• The impact on the NTS of increasing the oxygen content to 1% for non-conventional gases to bring the transmission system into line with the entry requirements for the distribution networks. The study will use and build on existing knowledge for the oxygen limit exemption for the distribution networks. The proposed gas quality study will also include information from Europe and USA to introduce a best practice and harmonisation approach to the 1% oxygen content study. Corrosion rates can be accelerated if both liquid water and other contaminants are present. The approach will be to derive a probability of corrosion rates to calculate wall losses over the NTS lifetime.

• Investigating a range of flow ratios to determine the point at which the lack of full mixing becomes an issue for determining the bulk properties of the fluid flow. Use this study to define the characteristics of a well-mixed system.

• Using Computational Fluid Dynamics (CFD) modelling to determine whether the requirement for a sample point to be 20 pipe diameters downstream from the confluence of two flows is suitable and appropriate (reference ISO 10715). The input for this part of the study requires details from the flow ratio sub-part to select the best test cases to study; it is also likely that the mixing will be dependent on gas velocities so a number of different gas velocities will be explored using the same CFD model. For one proposed design, use the model to highlight the impact of pipeline infrastructure on mixing quality.

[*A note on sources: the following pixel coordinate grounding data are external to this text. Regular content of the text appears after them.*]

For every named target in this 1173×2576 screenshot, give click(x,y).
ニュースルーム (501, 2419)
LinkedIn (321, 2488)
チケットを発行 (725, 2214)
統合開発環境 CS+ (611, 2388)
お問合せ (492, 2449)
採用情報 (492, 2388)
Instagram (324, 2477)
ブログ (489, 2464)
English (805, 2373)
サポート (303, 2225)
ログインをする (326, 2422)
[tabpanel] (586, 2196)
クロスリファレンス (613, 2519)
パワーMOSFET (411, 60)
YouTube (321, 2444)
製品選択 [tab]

• Using the CFD model to determine whether the requirement for centre one third sampling is realistic (reference ISO 10715). The model will enable the gas quality variation over a cross-section of pipe to be simulated and the system homogeneity to be determined. Again the flow ratio sub-part will be used to select the best test cases to study.

• Investigating forced mixing systems including the options for bi-directional flow. Forcing the gases to mix using static mixer arrangements will be studied to highlight the potential benefits, and provide an overview of the impact on bi-directional flow

· Conducting a high-level survey of the NTS to look at the prevalence of bi-directional flow both now and in the future. Evaluate the mixing arrangement options to determine if there are alternative approaches to reduce site size.

· Compliance with GS(M)R as well as maintaining the calorific value of the prevailing flow which is a commercial issue. Use the NGGD/NGN Flow Weighted Average Calorific Value NIA project to inform this work.

There is a strong link between this study and the NIA project NIA_NGGT0070 NTS Block Valve Connections. NIA_NGGT0070 focusses on an engineering design solution for block valve connections, and the information and new learning from this work, particularly on sampling and blending will help determine the most efficient design solution.

To provide answers to the following two key challenges to the current process:

1.  Oxygen content: the GS(M)R limit for oxygen is 0.2 mol%. Unconventional gas supplies may have higher oxygen content, and whilst gas distribution networks have an exemption to allow biomethane sites to flow up to 1 mol% oxygen, no such exemption exists for the NTS. Is this appropriate?

2.  Gas Quality Blending: the co-mingled gas quality sample point location is set at 20 pipe diameters from the injection point, in line with current ISO standards. Is this appropriate for smaller unconventional gas connections?